> WHAT IS BEING ASKED: Copy each line below in which the string "Given" occurs.

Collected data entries
═══

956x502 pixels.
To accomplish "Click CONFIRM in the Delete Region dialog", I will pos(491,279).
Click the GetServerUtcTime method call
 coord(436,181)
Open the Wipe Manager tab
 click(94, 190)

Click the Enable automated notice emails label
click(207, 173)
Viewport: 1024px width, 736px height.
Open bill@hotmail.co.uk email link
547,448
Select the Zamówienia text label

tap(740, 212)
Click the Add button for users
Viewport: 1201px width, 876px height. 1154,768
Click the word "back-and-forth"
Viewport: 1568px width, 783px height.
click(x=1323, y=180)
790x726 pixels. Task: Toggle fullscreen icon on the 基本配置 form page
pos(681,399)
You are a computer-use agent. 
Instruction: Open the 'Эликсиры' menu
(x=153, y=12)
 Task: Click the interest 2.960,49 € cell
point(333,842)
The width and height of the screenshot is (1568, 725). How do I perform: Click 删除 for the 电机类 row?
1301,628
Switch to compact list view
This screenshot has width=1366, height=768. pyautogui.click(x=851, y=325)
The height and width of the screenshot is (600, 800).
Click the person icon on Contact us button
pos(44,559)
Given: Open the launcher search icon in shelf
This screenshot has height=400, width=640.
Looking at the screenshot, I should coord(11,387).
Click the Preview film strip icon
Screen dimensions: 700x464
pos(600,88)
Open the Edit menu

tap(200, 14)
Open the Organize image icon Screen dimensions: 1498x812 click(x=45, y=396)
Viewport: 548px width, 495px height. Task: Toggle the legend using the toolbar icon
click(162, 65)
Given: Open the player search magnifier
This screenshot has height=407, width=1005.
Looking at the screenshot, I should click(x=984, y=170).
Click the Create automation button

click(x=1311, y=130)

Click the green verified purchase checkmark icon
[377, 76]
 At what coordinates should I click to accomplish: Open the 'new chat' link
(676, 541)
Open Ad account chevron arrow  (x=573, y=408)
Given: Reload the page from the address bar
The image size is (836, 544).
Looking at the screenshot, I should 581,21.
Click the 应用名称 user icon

═══

> RESULT:
Given: Open the launcher search icon in shelf
Given: Open the player search magnifier
Given: Reload the page from the address bar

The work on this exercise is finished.